3A. With respect to the matter to be included in the Auditors Report under Section 197(16) of the Act :

In our opinion and according to the information and explanations given to us and

based on the remuneration paid by the company to its director during the current year, it is in accordance with the provisions of Section 197 of the Act. The remuneration paid to any director is not in excess of the limit laid down under Section 197 of the Act. The Ministry of Corporate Affairs has not prescribed other details under Section 197(16) of the Act which are required to be commented upon by us.

For DMKH & Co.

Chartered Accountants

Firms Registration No. : 116886W

CA Manish Kankani

Partner

Membership No. 158020

UDIN:23158020BGUSCJ5082

Place: Mumbai

Date: May 25, 2023

ANNEXURE A TO INDEPENDENT AUDITORS REPORT

ON THE STANDALONE FINANCIAL STATEMENTS OF ANTARIKSH INDUSTRIES LIMITED

(Referred to in Paragraph 1 under the heading of "Report on other Legal and Regulatory Requirements" of our report to the members of Antariksh Industries Limited of even date)

On the basis of such checks as we considered appropriate and in terms of the information and explanations given to us, we report that: -

i.
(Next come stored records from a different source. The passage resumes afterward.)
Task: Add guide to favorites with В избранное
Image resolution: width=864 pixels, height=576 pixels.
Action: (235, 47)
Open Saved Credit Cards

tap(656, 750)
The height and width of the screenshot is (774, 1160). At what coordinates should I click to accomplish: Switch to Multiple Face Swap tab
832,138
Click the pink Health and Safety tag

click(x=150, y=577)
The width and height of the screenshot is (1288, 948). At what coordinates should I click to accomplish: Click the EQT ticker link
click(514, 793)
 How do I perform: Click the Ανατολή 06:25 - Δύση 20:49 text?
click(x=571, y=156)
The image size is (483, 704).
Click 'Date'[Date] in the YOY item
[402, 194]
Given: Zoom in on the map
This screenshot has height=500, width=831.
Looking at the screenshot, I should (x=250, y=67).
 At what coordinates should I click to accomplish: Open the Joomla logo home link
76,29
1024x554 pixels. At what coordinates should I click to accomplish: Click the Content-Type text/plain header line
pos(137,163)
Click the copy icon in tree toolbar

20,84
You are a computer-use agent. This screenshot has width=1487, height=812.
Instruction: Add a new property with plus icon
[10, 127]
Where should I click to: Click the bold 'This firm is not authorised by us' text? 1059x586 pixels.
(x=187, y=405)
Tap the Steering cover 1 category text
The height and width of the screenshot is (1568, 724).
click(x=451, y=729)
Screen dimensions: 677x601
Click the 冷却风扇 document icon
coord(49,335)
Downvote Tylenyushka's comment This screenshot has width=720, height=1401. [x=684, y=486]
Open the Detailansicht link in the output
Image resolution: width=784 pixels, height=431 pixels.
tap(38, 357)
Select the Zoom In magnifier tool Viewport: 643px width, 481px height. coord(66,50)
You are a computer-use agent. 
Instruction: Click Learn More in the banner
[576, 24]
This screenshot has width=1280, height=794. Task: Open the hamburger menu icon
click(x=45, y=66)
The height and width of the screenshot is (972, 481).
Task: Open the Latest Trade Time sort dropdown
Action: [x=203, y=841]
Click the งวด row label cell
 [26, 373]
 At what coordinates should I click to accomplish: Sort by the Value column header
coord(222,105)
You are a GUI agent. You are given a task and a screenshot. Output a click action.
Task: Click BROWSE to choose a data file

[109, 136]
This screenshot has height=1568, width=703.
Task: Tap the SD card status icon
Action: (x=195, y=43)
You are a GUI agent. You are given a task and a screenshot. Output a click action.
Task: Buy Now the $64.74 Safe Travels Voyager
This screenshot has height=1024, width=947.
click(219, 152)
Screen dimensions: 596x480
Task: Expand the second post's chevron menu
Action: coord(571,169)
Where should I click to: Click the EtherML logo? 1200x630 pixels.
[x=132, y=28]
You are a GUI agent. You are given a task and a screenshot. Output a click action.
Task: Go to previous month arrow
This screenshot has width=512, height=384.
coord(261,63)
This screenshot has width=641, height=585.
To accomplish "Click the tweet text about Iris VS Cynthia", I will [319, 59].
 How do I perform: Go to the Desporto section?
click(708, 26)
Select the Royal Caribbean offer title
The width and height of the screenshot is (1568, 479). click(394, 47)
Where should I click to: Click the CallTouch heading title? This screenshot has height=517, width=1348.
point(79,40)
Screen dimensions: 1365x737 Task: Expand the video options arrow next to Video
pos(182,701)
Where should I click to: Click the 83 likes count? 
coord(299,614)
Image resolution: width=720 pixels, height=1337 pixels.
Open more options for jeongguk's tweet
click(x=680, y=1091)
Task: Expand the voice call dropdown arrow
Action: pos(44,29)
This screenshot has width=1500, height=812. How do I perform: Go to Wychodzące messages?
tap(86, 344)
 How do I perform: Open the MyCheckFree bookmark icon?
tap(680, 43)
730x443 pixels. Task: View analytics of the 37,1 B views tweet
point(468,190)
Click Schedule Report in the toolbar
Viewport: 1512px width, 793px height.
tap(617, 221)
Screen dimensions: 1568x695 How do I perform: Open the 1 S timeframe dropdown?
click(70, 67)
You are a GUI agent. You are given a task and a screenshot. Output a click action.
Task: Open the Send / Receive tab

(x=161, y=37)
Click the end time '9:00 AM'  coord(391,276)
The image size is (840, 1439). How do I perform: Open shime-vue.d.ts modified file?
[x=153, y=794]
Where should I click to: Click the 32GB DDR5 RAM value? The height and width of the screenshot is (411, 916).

The Company does not hold any property, plant and equipment and intangible assets as on 31st March 2023 and so this clause is not applicable.

ii. a) According to the information given to us, the company does not hold any inventory as on 31st March 2023.

b) According to the information given to us, the company has not availed working capital limits from bank or financial institutions on the basis of security of current assets.

iii. According to the information and explanations given to us, the Company has not granted loans, secured or unsecured, to companies, firms, Limited Liability Partnerships or other parties listed in the register maintained under Section 189 of the Companies Act, 2013. Accordingly, the provisions of clauses 3(iii) (a), (b), (c), (d), (e) and (f) of the order are not applicable to the Company.

iv. In our opinion and according to the information and explanations given to us, since the details of granting of loans, investments, guarantees given and securities provided in view of provisions of section 185 and 186 of the Companies Act, 2013 do not exist for the company, reporting on the matters specified in paragraph 3(iv) of the companies (Auditors Report) Order, 2020 is not applicable.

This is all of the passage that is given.